Not that tourniquets aren't cool and can be quite effective, but I would do this because the odds that you are going to die in the backcountry from overwhelming blood loss are slim to none, where at least the odds of dying from hypothermia are actually measurable.

Anyone who wants to carry a tourniquet on their person for every hunt, regardless of the type or length of hunt, then more power to them, but for those who wish to review the literature/statistics and apply the same lightweight principles to their first aid kit that they do to everything else, then I think a reasonable case could be made for possibly leaving a tourniquet in the vehicle, at least for the non-tacticool folks.

I think part of the reason for this, which non-medical folks may not realize, is that your main arteries in your body happen to be in pretty protected locations, and unlike in battle, people walking around the woods are generally not trying to knife or shoot you.

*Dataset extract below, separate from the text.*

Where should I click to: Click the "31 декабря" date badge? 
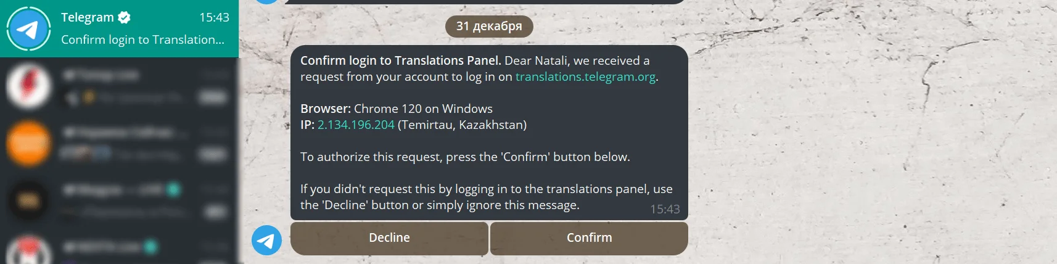(489, 26)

So in all likelihood, you are most likely to really need the knowledge of a hemorrhage control class when you are at home and not in the woods.

Since falls, getting lost, drowning, heart attack, avalanche/rock slide, hypothermia, & dehydration/heat stroke are by far and away some of the leading causes of backcountry death regardless of what medical kit you have along, then it would seem that planning appropriately would mean having the following items on hand maybe before contemplating the tourniquet...

a good GPS, trekking poles, a good head lamp or two, water wings if appropriate or at least a knowledge of river safety, aspirin, knowledge of avalanche conditions, a healthy fear of heights, good set of warm clothing/sleeping bag and fire starting kit, and water storage/purification abilities.
This is a great point. Personally I don't view the items on your list as mutually exclusive to carrying a tourniquet.